Explore the timelines for important dates in TR’s personal and political life, military career, publications, hunting and exploration trips, as well as his time in Dakota Territory.
A large bronze statue titled “Rough Rider” stands at Roosevelt Park in Minot, and depicts Theodore Roosevelt as a Cavalry Colonel in the Spanish-American War. Roosevelt is in full military uniform with a cartridge belt around his waist and sword at his side. He appears to be reining in his spirited mount.
The statue was commissioned by Theodore Roosevelt’s long-time friend Dr. Henry Waldo Coe after Roosevelt’s death in 1919. Sculptor Alexander Phimister Proctor designed the sculpture to reflect the qualities of courage, fearlessness and controlled energy that Coe had always admired in Roosevelt.

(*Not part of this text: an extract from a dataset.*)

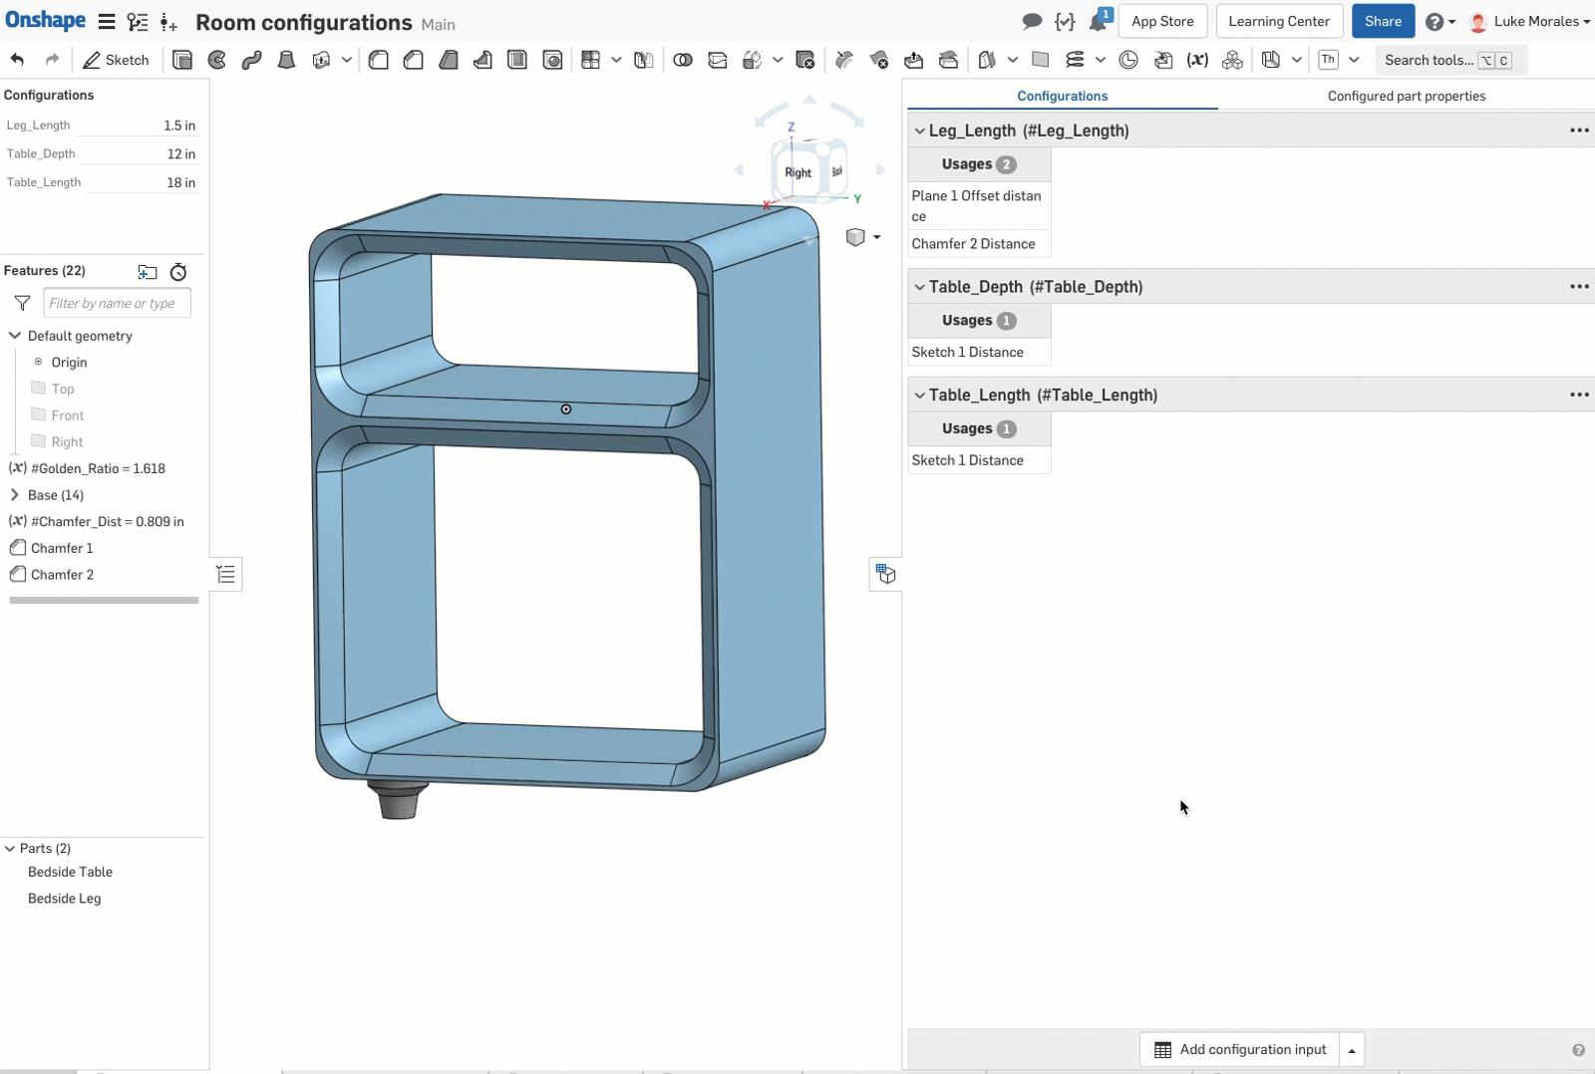Click the Filter by name or type field
Screen dimensions: 1595x1074
[x=117, y=303]
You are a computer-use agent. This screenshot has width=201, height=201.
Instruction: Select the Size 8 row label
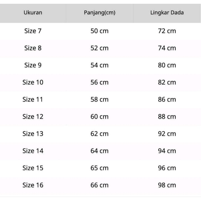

The two men met in the early days of Dakota Territory, where Coe was practicing medicine and Roosevelt was ranching. Coe had arrived in Mandan, Dakota Territory, in 1880 after graduating from Long Island College Hospital in New York. He worked as a surgeon for the Northern Pacific Railroad, providing medical care to construction crews. He almost immediately entered into civic service. He was named City Clerk and was one of the members of the first Mandan School Board. In 1884, he was elected mayor of Mandan and also a member of the last territorial legislature (before the territory was divided) representing 13 counties west of the Missouri River.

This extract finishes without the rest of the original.